What did @valerieorsoni actually say?
The core argument here is that BPC-157 lacks large US clinical trials not because it is scientifically invalid, but because no pharmaceutical company will fund a $100M+ FDA approval pathway for an unpatentable peptide. She also argues that dismissing compounds solely because they are absent from clinicaltrials.gov confuses a regulatory database with the totality of scientific evidence.
She names Dr. Predrag Sikiric, the Croatian researcher who has studied BPC-157 since the early 1990s, and draws a contrast with semaglutide, which benefits from billions in commercial backing. Her closing point: evidence-based medicine requires understanding who funds the evidence, not just whether a drug appears in one registry.
Does the science back this up?
On the funding argument, she is largely correct. On BPC-157's readiness for clinical use, she is far more optimistic than the data justifies.

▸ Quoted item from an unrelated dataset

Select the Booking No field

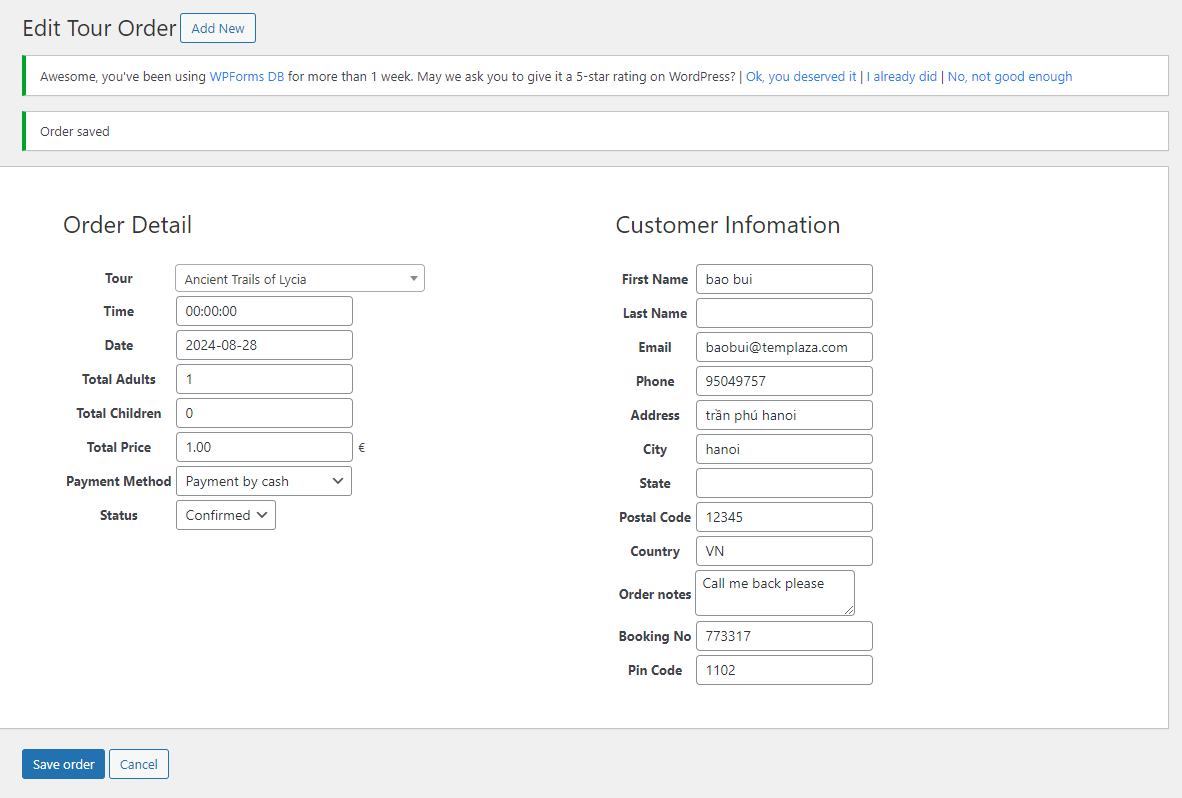tap(783, 636)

The funding asymmetry argument is well-documented in the literature. Kesselheim et al. (2015, JAMA) showed that industry-sponsored trials are substantially more likely to reach phase 3 simply because of financial capacity, not because the underlying science is stronger. The 2007 FDA Amendments Act did expand mandatory US trial registration requirements, making pre-2007 research genuinely less visible on clinicaltrials.gov, as she notes.

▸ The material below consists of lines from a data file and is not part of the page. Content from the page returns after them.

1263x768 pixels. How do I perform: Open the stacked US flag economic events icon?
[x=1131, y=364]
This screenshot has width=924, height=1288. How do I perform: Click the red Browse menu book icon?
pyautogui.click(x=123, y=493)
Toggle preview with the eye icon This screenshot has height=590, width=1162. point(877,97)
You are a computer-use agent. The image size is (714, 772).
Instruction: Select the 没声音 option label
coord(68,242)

However, the preclinical evidence for BPC-157 is almost entirely animal-based. Reviews by Sikiric et al. (2018, Current Pharmaceutical Design) document promising results in rodent models for tendon healing, gut protection, and angiogenesis. But animal models, particularly for complex healing processes, have a notoriously poor translation rate to human outcomes. There are no published peer-reviewed phase 1, 2, or 3 human trials for BPC-157. Zero. That is not just a funding gap. That is a missing safety and efficacy dataset in humans.
What did they get wrong (or right)?
She gets the economics right. She gets the epistemology partly right. But she glosses over a genuinely important distinction.
Saying that a compound is "published in PubMed but simply not registered on clinicaltrials.gov" implies a body of human clinical evidence that does not exist for BPC-157. PubMed contains the animal studies. Those matter as hypothesis-generating research, but they are not clinical evidence. The framing implies the two are closer in evidentiary weight than they are.
She is also correct that semaglutide's trial volume reflects its commercial market. That is not conspiracy, it is how pharmaceutical economics work, and saying so out loud is useful.
- Credit: The critique of clinicaltrials.gov as a compliance tool, not a scientific completeness metric, is valid and underappreciated.
- Credit: The pre-2007 registration point is factually accurate and relevant.
- Problem: Presenting robust preclinical data as a near-equivalent to clinical evidence misleads the audience about where BPC-157 actually sits on the evidence spectrum.
- Problem: No acknowledgment that the absence of human safety data is a genuine clinical concern, not just a bureaucratic gap.
What should you actually know?
BPC-157 is an interesting research compound with a real preclinical signal. It is not a validated human therapy. Those are not the same thing.
The peptide remains unscheduled in the US but is not FDA-approved for any indication. It is classified as a "bulk drug substance" under scrutiny by the FDA, which issued guidance in 2023 restricting its use in compounded preparations. That regulatory action exists precisely because human safety data is thin, not because regulators are ignoring the Croatian literature.
If you are considering BPC-157, the honest picture is this: animal models suggest potential in gut and tendon contexts, human pharmacokinetic data is sparse, long-term safety in humans is unknown, and the compound is being administered in doses extrapolated from rodent studies. The funding argument explains why we do not have phase 3 trials. It does not substitute for them.
Orsoni's broader media literacy point, that you should ask who funded a study and why, is genuinely good scientific thinking. Applying it only in one direction, to dismiss skepticism about underfunded compounds, is where the argument gets selective.